## EXERCISE DATA
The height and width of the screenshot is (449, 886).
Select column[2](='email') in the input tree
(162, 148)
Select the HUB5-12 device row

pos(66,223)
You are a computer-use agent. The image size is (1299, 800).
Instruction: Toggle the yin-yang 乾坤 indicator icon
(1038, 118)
==
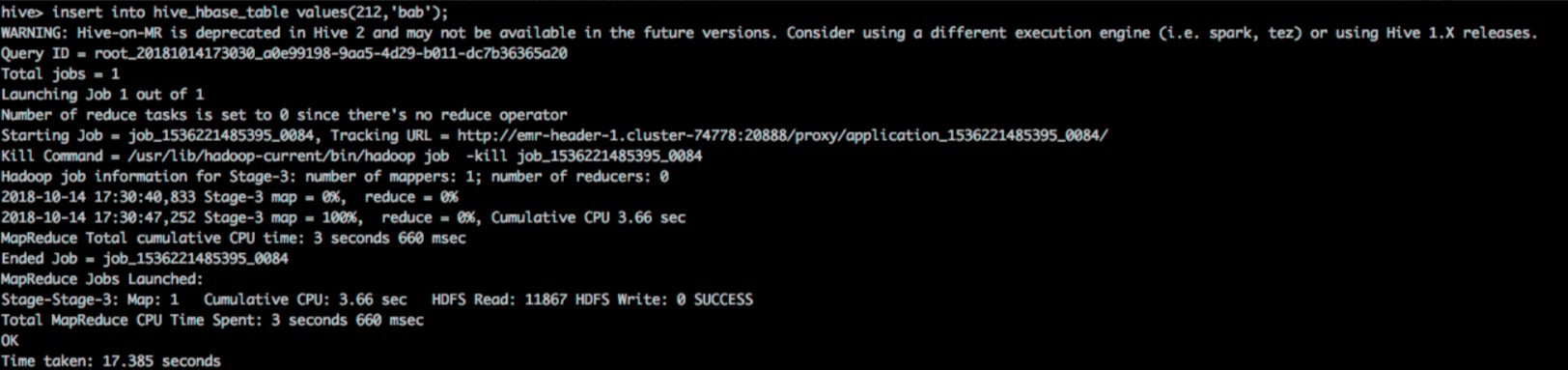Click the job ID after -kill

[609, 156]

## WHAT TO WORK ON
What you give back should be only the lines of the records above, starting at the line with "The height and" and ending at the line with "You are a computer-use", restated word for word.

## EXERCISE RESULT
The height and width of the screenshot is (449, 886).
Select column[2](='email') in the input tree
(162, 148)
Select the HUB5-12 device row

pos(66,223)
You are a computer-use agent. The image size is (1299, 800).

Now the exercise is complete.